该研究报道了一种在金纳米粒子(AuNPs)表面构建的双熵驱动扩增系统,以实现miRNA-21的荧光测定和细胞内成像。双熵驱动的放大策略将燃料链内部化,以避免传统熵驱动放大策略中额外添加的复杂性。独特的自锁燃料链系统是通过将三链结构附着在两组AuNPs上而建立的,其中Cy5荧光标记首先被AuNPs猝灭。靶标miRNA-21被识别后,燃料链将自动解锁,并驱动循环反应,导致荧光恢复。自供电和回收燃料链大大提高了反应过程的自动化和智能化(图1)。
图1 (A)双熵驱动的DNA扩增系统构建原理图;(B)miRNA-21的细胞内检测;(C)双熵驱动DNA扩增策略的设计原理。

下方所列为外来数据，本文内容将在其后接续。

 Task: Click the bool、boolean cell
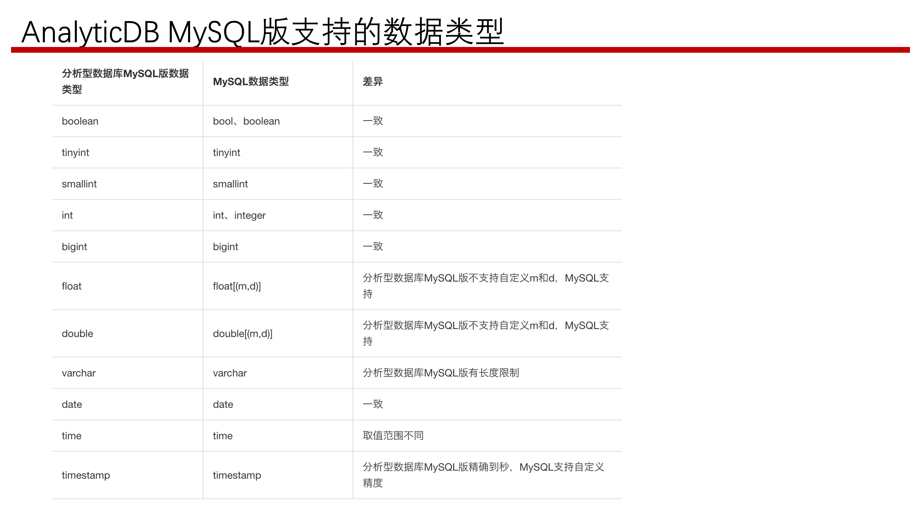246,121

为了评估双熵驱动扩增系统的检测性能,测量了含有不同浓度miRNA-21的样品。检测系统的荧光强度随着目标浓度的增加而增加,在最佳条件下,纳米传感器的线性响应范围为5 pM至25 nM。当传感器用于miRNA-21的检测时获得显著区分于其他miRNA的荧光信号,表明该传感器具有较好的特异性。CLSM结果显示只有当双熵增系统整体被递送到含有miRNA-21的肿瘤细胞中时,靶标miRNA才能启动双熵驱动扩增系统。相同的检测体系在用于Hek-293细胞中miRNA-21的测定时仅观察到微弱的Cy5荧光信号,说明Hek-293细胞中存在极少量的miRNA-21(图2)。另外采用单熵增系统与两种细胞孵育时,仅观察到非常微弱的荧光信号,说明双熵驱动扩增系统的信号需要由AuNPs-ABC和AuNPs-DEF共同存在时释放,而单独AuNPs-ABC或AuNP-DEF在胞内维持稳定状态,即使有目标物的存在,由于燃料链的缺乏而无法释放相应的荧光信号,充分验证了双熵驱动扩增系统的原理。双熵驱动策略的提出为细胞内miRNA分析提供了一种集成而强大的方法,并在生物医学领域显示出较好的潜力。
图2 双熵驱动扩增系统的细胞内验证。蓝色:DAPI(激发:405 nm,发射:420-460 nm)和红色:Cy5(激发:650 nm,发射660-700 nm)。比例尺:50 μm。
上述研究工作中,江南大学21级博士后蔡蓉凤为论文第一作者,周楠迪教授为论文的通讯作者。研究工作得到了国家重点研发计划(2023YFF1105303)、国家自然科学基金(42177212, 62301234, 32371430)等资助。
近年来周楠迪教授团队在核酸适配体的筛选优化和应用、分子诊断技术、新型纳米生物传感器的研制、智能纳米器件的构建和应用、POCT产品研制、食品安全检测、发酵过程中代谢物监测等方面取得丰硕成果,相关成果发表在Biosensors and Bioelectronics、ACS Applied Materials & Interfaces、Sensors and Actuators B: Chemical、Food Chemistry、Journal Agricultural and Food Chemistry等本领域权威期刊。